È difficile e doloroso raccontare l’inferno di Auschwitz-Birkenau e lo hanno fatto i tanti testimoni sopravvissuti come Primo Levi, Anna Frank, Edith Bruck, Elisa Springer, Liliana Segre, Nedo Fiano, Eva Schloss, Georges Hyvernaud ecc. Ci sono anche film come: Schindler’s list, Jona che visse nella balena, La vita è bella, Train de vie- un treno per vivere, La fuga degli angeli, La settima stanza, Gli ultimi giorni, La tregua, ecc. Riesce indimenticabile la visita a questo luogo in cui l’umanità ha vissuto il suo più drammatico calvario di offesa e di sterminio, e solo il ricordo dei martiri della carità come i santi Massimiliano Maria Kolbe e Teresa Benedetta della croce, i beati Timoteo (Stanislaw Tymoteusz) Trojanowski, Tito Brandsma ecc. accendono luci di speranza perché del male non si perda memoria e gli uomini imparino ad essere fratelli.
Lord Russell si sofferma a descrivere il «Konzentrationlager Auschwitz» vera industria della morte in cui, secondo il calcolo del comando tedesco, non meno di tre milioni di persone furono uccisi nelle camere a gas. A descrivere la piccola cittadina polacca di Auschwitz (Oswiecen) di 12.000 abitanti situata in un contesto ambientale insalubre di stagni, basta questa espressione: «La vita l’ha evitata per mille anni poiché vi sta a guardia la morte”. Agli inizi il campo era formato soltanto da sei vecchie baracche e da una fabbrica di tabacco. L’organizzatore del campo è il Haupsturmführer delle SS Rudolf Höss.

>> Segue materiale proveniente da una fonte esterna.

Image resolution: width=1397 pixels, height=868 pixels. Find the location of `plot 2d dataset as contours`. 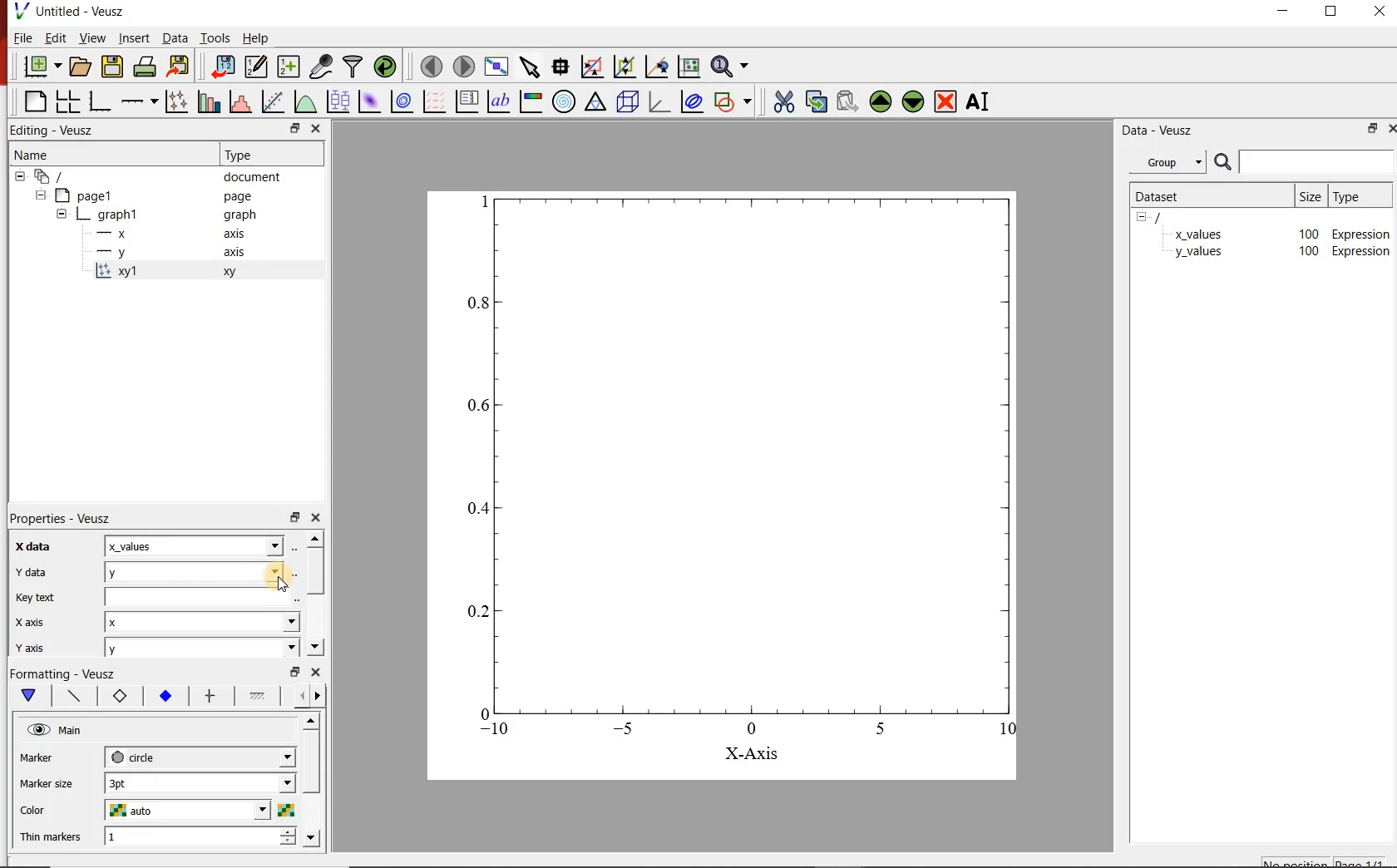

plot 2d dataset as contours is located at coordinates (403, 102).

Proprio la sua autodifesa redatta durante la detenzione nel carcere di Cracovia durante il processo che si conclude con la sua condanna a morte eseguita nel piazzale delle esecuzioni di Auschwitz, dal titolo «Comandante ad Auschwitz» con la prefazione di Primo Levi e un articolo di Alberto Moravia è il secondo libro sulle cui pagine mi soffermo. Rudolf Höss negli anni 1924-1928 era stato incarcerato nel penitenziario brandeburghese e dopo il rilascio era passato dagli Artamani alle SS (1929-1934). Rispondendo ad un appello di Himmler raggiunge il campo di Dachau con le mansioni di Blochführer e Rapportführer. Negli anni 1938-1940 è al lager di Sachsenhausen come aiutante di campo e Schutzhaftlagerführer. Per indicazione dell’Ispettore Glücks nel 1940 viene nominato comandate del campo di quarantena di Auschwitz dove rimane fino al novembre 1943 quando diventa capo servizio presso l’Ispettorato dei campi di concentramento.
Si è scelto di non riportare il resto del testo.